Given the debate over the legitimacy of protests against the Democratic agenda on health care, cap-and-trade, and the economy generally, I thought it might be instructive to look at how the last administration addressed protests against its policies. The contrast is quite stark:

Faced with protesters camped outside Bush’s residence in Crawford, White House officials chose to meet with Cindy Sheehan and others:

“About 70 anti-war protesters shouted “bring the troops home” from Iraq near President Bush’s ranch on Saturday, prompting two White House officials to come out to meet with mothers who lost children in combat in Iraq.

“National Security Adviser Steven Hadley and Deputy White House chief of staff Joe Hagin listened to the concerns of Cindy Sheehan and five or six other mothers in a meeting that lasted about 45 minutes, White House spokesman Trent Duffy said. Duffy said Sheehan told the two officials she appreciated the meeting.”

White House Press Secretary Ari Fleischer didn’t question the legitimacy of anti-war protesters:

“I think the president welcomes the fact that we are a democracy and people in the United States, unlike Iraq, are free to protest and to make their case known,” Fleischer said.

Interesting. How does that compare with the Obama White House?

The Democratic National Committee addresses health care protests:

“The right wing extremists’ use of things like devil horns on pictures of our elected officials, hanging members of Congress in effigy, breathlessly questioning the President’s citizenship and the use of Nazi SS symbols and the like just shows how outside of the mainstream the Republican Party and their allies are.

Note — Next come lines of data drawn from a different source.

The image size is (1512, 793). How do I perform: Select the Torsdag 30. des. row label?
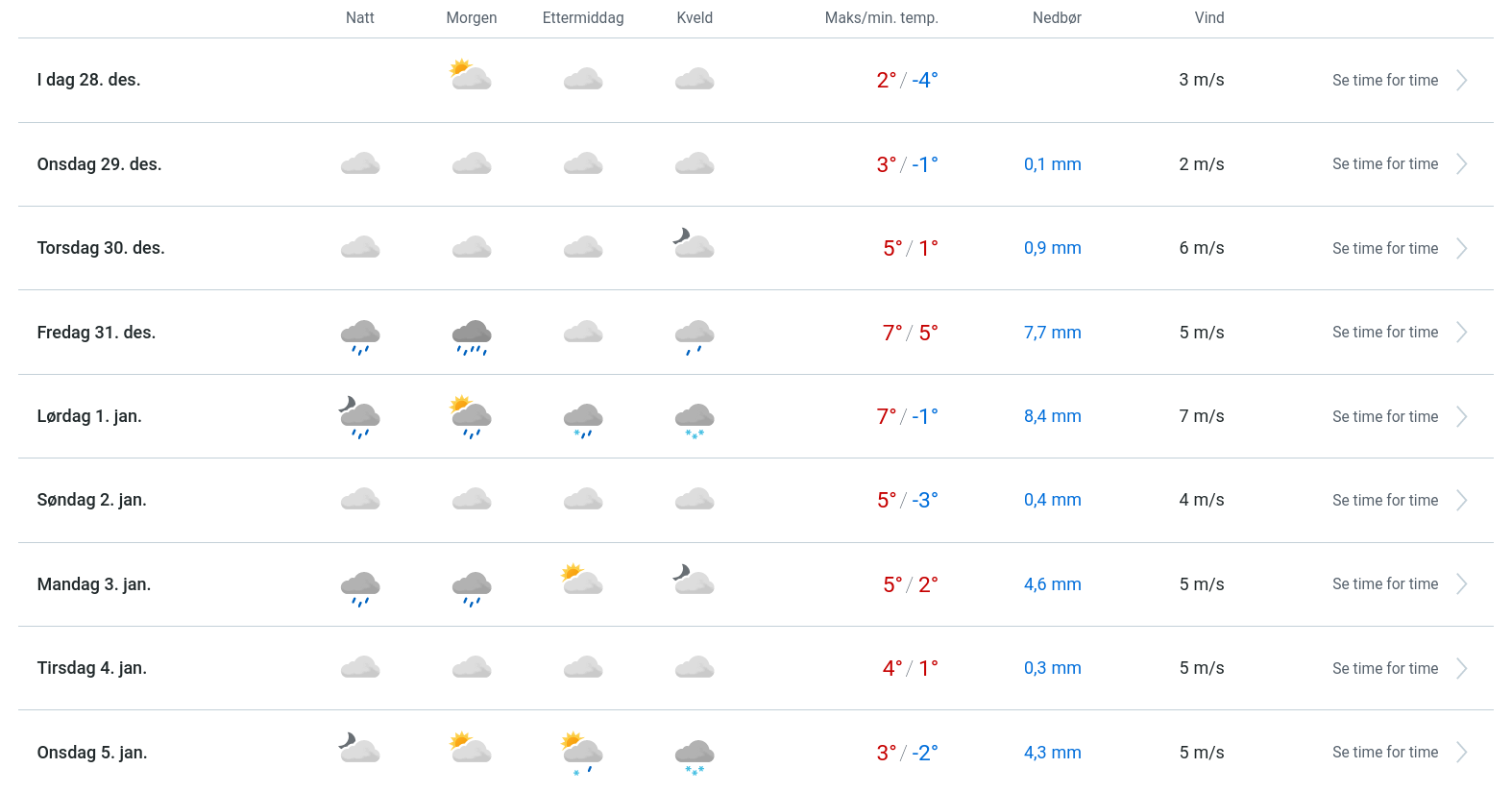tap(101, 248)
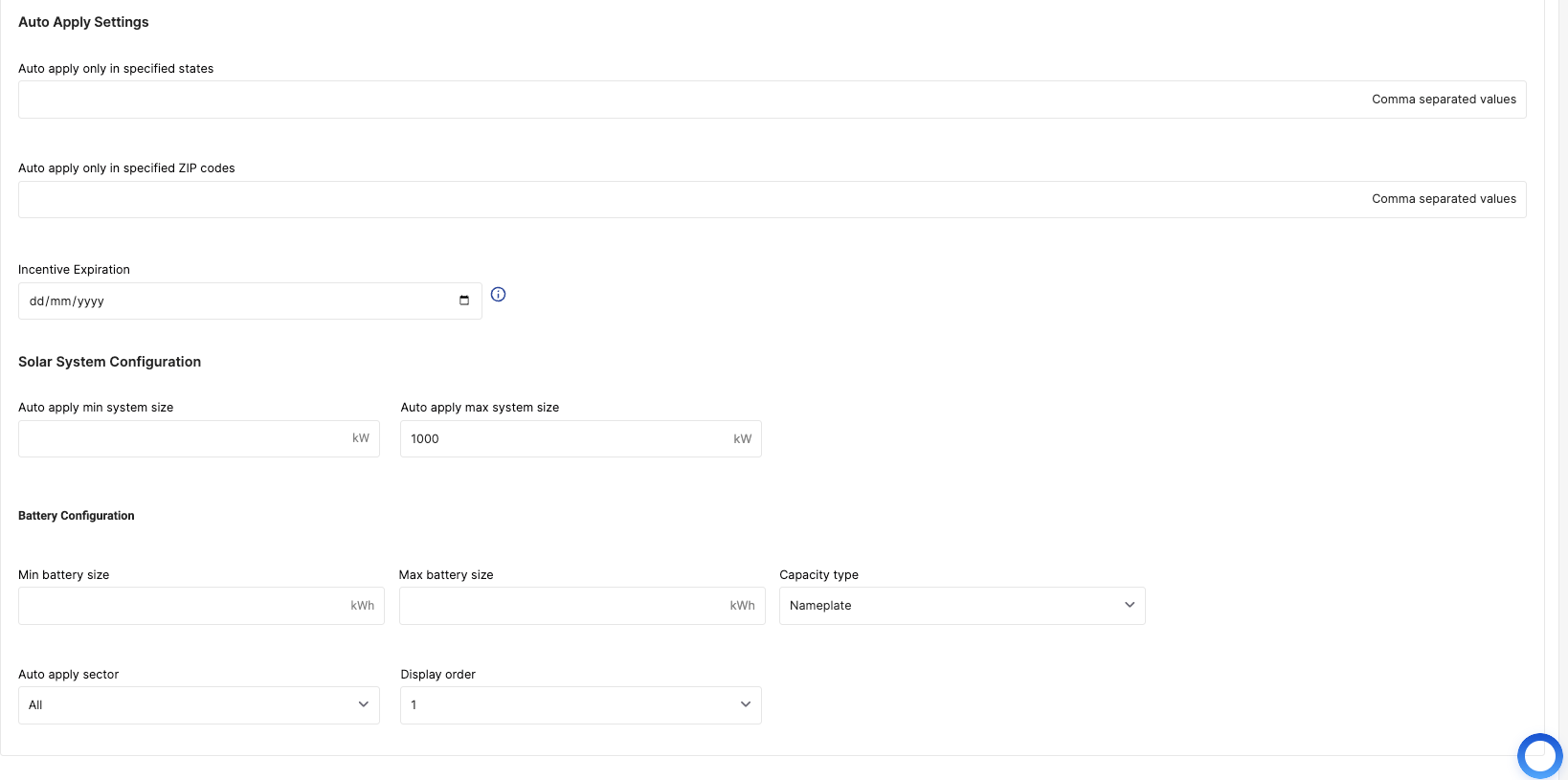Click the Auto apply sector label
Screen dimensions: 1568x780
pos(68,675)
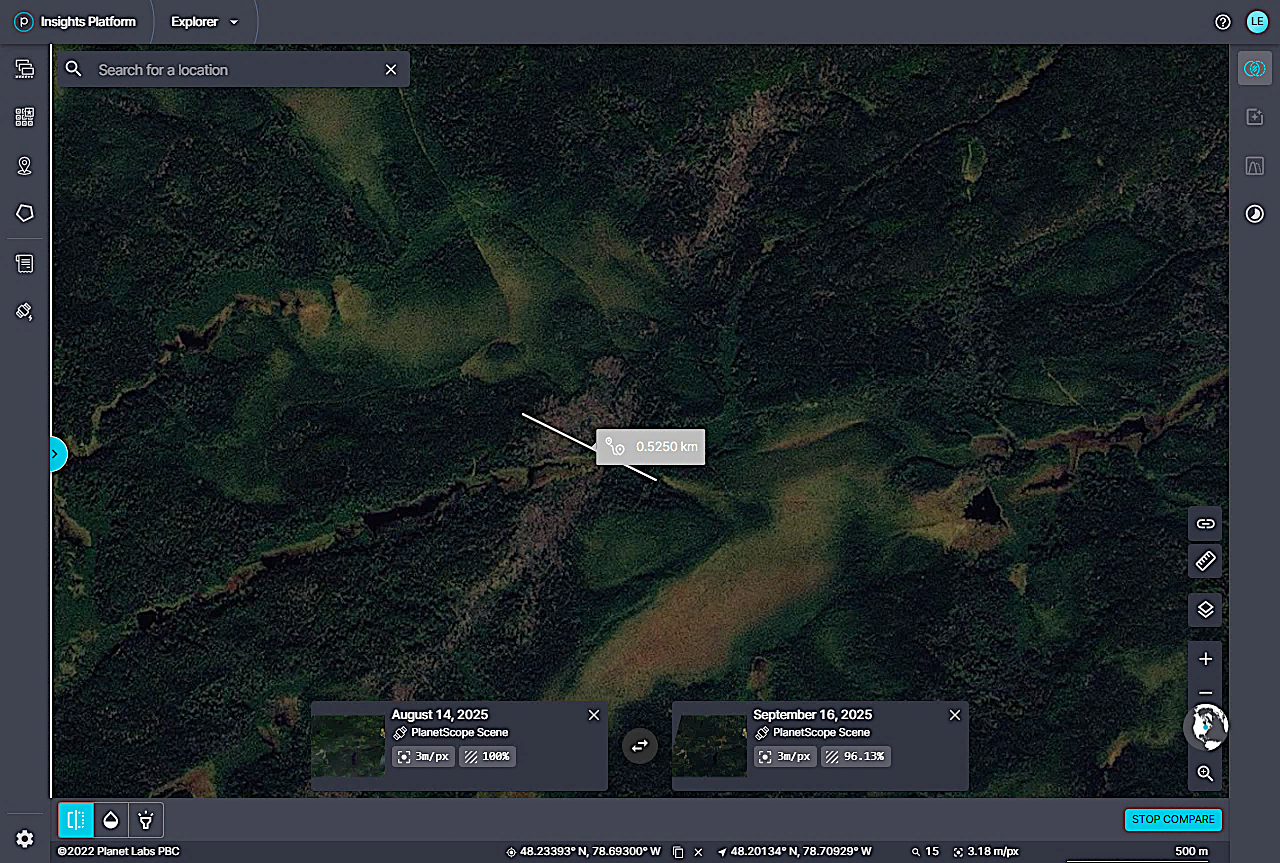Zoom in with the plus button
The image size is (1280, 863).
click(1205, 659)
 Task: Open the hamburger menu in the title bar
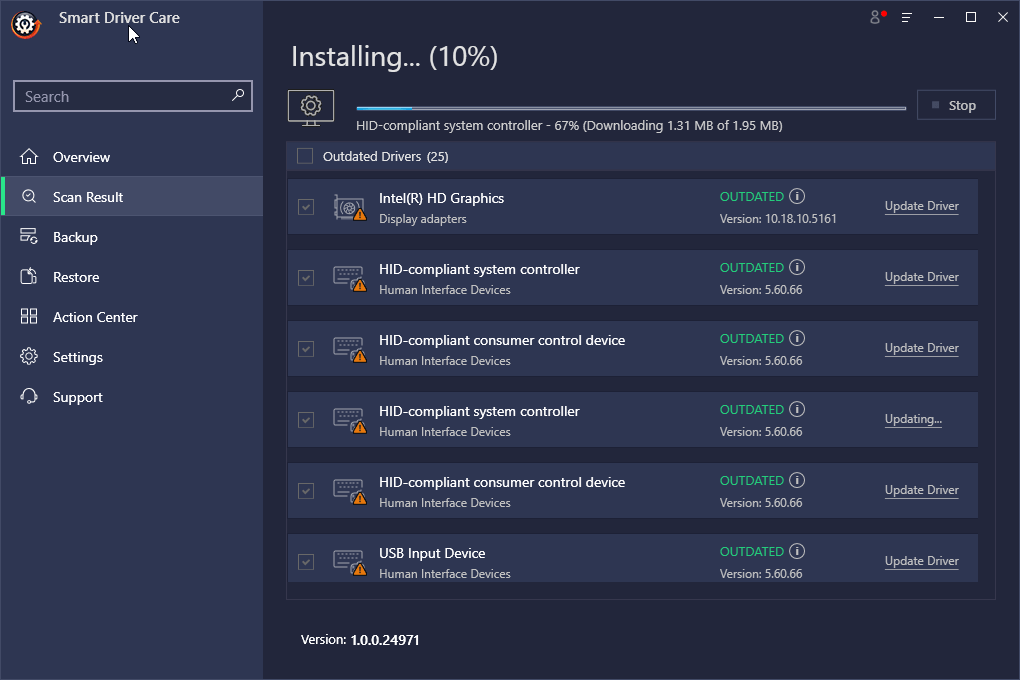(906, 17)
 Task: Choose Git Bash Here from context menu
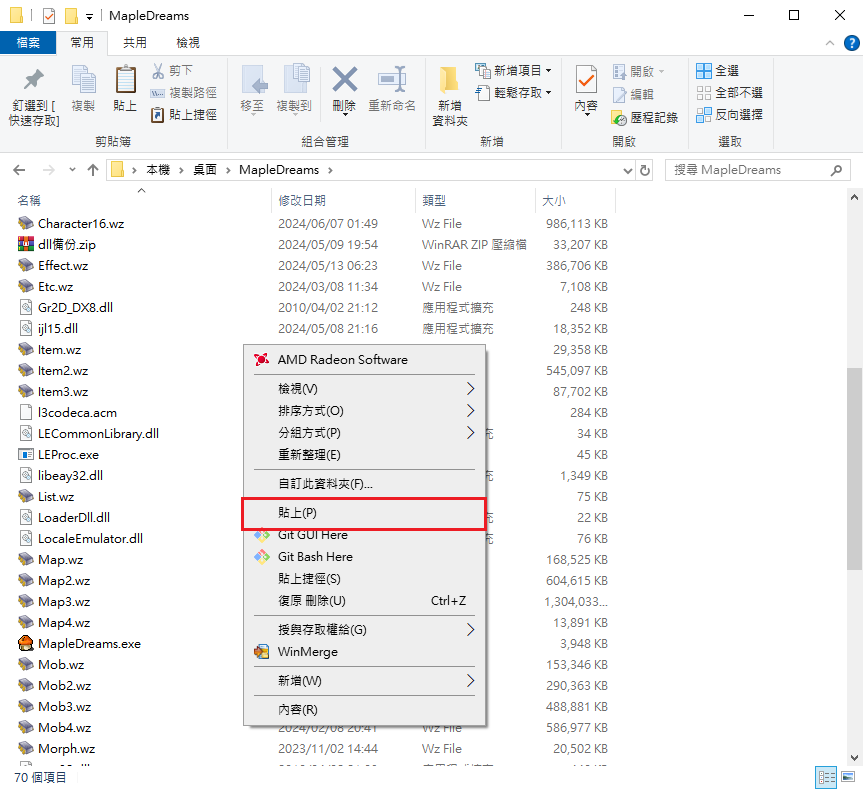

This type of anger and discord did not serve Republicans well in 2008 – and it is bound to backfire again.”

White House Press Secretary Robert Gibbs won’t give protesters any legitimacy – in stark contrast to the Bush administration:

“I hope people will take a jaundiced eye to what is clearly the Astroturf nature of grass-roots lobbying,” said White House press secretary Robert Gibbs during a morning off-camera session in his office with reporters.

“This is manufactured anger,” he said.

Well, you can say one thing for the Obama administration: they have brought genuine change to the way the White House addresses dissent.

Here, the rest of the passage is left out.